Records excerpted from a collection
____

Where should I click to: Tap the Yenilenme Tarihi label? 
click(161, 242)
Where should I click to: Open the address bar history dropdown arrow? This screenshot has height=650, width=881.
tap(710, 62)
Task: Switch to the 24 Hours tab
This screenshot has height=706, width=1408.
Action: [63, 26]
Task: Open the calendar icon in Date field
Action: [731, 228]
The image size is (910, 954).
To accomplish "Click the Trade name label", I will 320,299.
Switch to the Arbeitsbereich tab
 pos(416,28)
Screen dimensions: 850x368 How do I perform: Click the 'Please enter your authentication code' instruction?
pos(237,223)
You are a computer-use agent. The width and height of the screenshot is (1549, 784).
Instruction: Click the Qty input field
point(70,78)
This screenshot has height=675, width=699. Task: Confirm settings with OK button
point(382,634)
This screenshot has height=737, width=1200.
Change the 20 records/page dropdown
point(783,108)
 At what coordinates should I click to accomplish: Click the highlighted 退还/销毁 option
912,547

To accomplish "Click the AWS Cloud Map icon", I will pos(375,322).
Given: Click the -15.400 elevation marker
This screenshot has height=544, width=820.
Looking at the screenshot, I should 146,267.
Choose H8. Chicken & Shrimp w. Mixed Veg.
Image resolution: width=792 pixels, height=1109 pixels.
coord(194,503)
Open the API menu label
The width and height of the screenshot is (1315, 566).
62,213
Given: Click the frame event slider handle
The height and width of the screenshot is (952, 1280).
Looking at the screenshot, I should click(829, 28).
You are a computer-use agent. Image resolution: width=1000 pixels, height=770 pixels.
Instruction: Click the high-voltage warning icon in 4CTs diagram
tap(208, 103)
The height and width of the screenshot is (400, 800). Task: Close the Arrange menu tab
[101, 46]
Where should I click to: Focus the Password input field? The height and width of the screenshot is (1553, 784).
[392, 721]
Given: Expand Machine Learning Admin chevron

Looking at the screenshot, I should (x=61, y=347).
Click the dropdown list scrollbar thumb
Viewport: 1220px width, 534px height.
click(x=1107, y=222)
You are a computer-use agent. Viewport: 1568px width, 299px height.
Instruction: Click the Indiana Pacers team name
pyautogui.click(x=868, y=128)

____

**PROBLEM TO WORK ON**: From the data above, copy each line exactly.

**TASK RESPONSE**:
Where should I click to: Tap the Yenilenme Tarihi label? 
click(161, 242)
Where should I click to: Open the address bar history dropdown arrow? This screenshot has height=650, width=881.
tap(710, 62)
Task: Switch to the 24 Hours tab
This screenshot has height=706, width=1408.
Action: [63, 26]
Task: Open the calendar icon in Date field
Action: [731, 228]
The image size is (910, 954).
To accomplish "Click the Trade name label", I will 320,299.
Switch to the Arbeitsbereich tab
 pos(416,28)
Screen dimensions: 850x368 How do I perform: Click the 'Please enter your authentication code' instruction?
pos(237,223)
You are a computer-use agent. The width and height of the screenshot is (1549, 784).
Instruction: Click the Qty input field
point(70,78)
This screenshot has height=675, width=699. Task: Confirm settings with OK button
point(382,634)
This screenshot has height=737, width=1200.
Change the 20 records/page dropdown
point(783,108)
 At what coordinates should I click to accomplish: Click the highlighted 退还/销毁 option
912,547

To accomplish "Click the AWS Cloud Map icon", I will pos(375,322).
Given: Click the -15.400 elevation marker
This screenshot has height=544, width=820.
Looking at the screenshot, I should 146,267.
Choose H8. Chicken & Shrimp w. Mixed Veg.
Image resolution: width=792 pixels, height=1109 pixels.
coord(194,503)
Open the API menu label
The width and height of the screenshot is (1315, 566).
62,213
Given: Click the frame event slider handle
The height and width of the screenshot is (952, 1280).
Looking at the screenshot, I should click(829, 28).
You are a computer-use agent. Image resolution: width=1000 pixels, height=770 pixels.
Instruction: Click the high-voltage warning icon in 4CTs diagram
tap(208, 103)
The height and width of the screenshot is (400, 800). Task: Close the Arrange menu tab
[101, 46]
Where should I click to: Focus the Password input field? The height and width of the screenshot is (1553, 784).
[392, 721]
Given: Expand Machine Learning Admin chevron

Looking at the screenshot, I should (x=61, y=347).
Click the dropdown list scrollbar thumb
Viewport: 1220px width, 534px height.
click(x=1107, y=222)
You are a computer-use agent. Viewport: 1568px width, 299px height.
Instruction: Click the Indiana Pacers team name
pyautogui.click(x=868, y=128)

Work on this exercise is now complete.